Politique

Guinée : manifestation à haut risque après l’échec des négociations entre pouvoir et opposition

Mis à jour le 27 septembre 2011 à 10:09

L’opposition guinéenne a décidé de maintenir la manifestation interdite prévue ce mardi contre la tenue des élections législatives le 29 décembre. Elle estime n’avoir obtenu « aucune satisfaction » après la rencontre avec le Premier ministre lundi.

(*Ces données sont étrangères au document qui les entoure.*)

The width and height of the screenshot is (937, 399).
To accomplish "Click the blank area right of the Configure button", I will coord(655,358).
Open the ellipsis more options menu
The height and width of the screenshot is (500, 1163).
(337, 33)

C’est devant le stade du 28 septembre de Conakry, théâtre il y a deux ans presque jour pour jour d’un massacre de civils par l’armée guinéenne, que les militants d’opposition ont prévu de se réunir ce mardi matin pour une manifestation interdite par le gouverneur de la ville.

Ils dénoncent la manière « unilatérale » avec laquelle la date du 29 décembre a été fixée par le pouvoir pour les élections législatives et réclame une « restructuration » de la Commission électorale nationale indépendante (Céni).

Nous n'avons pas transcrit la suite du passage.